(Reuters) -Businesses making everything from chips to steel reported downbeat results on Wednesday, with U.S. President Donald Trump’s trade war inflicting damage even as Japan’s deal lifted stocks and hopes that Europe can clinch a similar agreement.
Asian and European stock markets rallied as investors cheered a trade agreement between the United States and Japan, which lowers tariffs on auto imports and spares Tokyo punishing new levies on other goods. The news stirred hopes for a deal with the European Union ahead of the August 1 deadline set by the Trump administration. [MKTS/GLOB]
But results from Texas Instruments and steelmaker SSAB showed how chaotic U.S. trade policy has already hurt profits, adding to costs, upending supply chains and weighing on consumer confidence.
Texas Instruments’ quarterly earnings report pointed to weaker-than-expected demand for its analogue chips from some customers and underscored tariff-related uncertainty.
Chipmakers such as Texas Instruments are not yet directly facing Trump’s elevated tariffs, but the cost of chip-making tools has risen, and some of their end customers have pared back spending.
Late on Tuesday, Dutch computer chip equipment maker ASM International warned that order intake from chipmakers had been “lumpy” in the second quarter.

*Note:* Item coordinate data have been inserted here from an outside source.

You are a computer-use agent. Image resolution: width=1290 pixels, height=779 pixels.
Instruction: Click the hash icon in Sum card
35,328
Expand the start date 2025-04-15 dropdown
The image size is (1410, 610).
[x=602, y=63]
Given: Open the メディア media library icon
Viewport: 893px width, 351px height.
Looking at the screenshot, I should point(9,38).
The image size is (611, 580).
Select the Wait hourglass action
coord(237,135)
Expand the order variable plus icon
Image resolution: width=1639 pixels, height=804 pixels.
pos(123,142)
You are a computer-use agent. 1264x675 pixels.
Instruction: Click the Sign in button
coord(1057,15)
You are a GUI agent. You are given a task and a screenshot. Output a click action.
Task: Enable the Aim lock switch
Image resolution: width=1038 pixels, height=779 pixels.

Its shares fell 8.5% on Wednesday.
“Tariffs are hitting home,” said Neil Wilson, investment strategist at Saxo Markets.
Investors across the world are bracing for a slew of earnings this week that they hope will provide a window into how companies are navigating a torrent of challenges – from tariffs and regulatory changes to currency fluctuations, fickle consumer spending, higher prices, global conflicts and volatile oil prices.
As the second-quarter earnings season progresses, companies have reported a combined loss of $6.6 billion to $7.8 billion between July 16 and 22 for the full year, with the automotive, aerospace and pharmaceutical sectors being hurt the most by the tariffs.
General Motors accounted for a big chunk as it reiterated on Tuesday its expectation of a $4 billion to $5 billion hit from tariffs for 2025.
Late on Tuesday, Finland’s Nokia blamed tariff headwinds and the weaker U.S. dollar as it lowered its guidance for 2025.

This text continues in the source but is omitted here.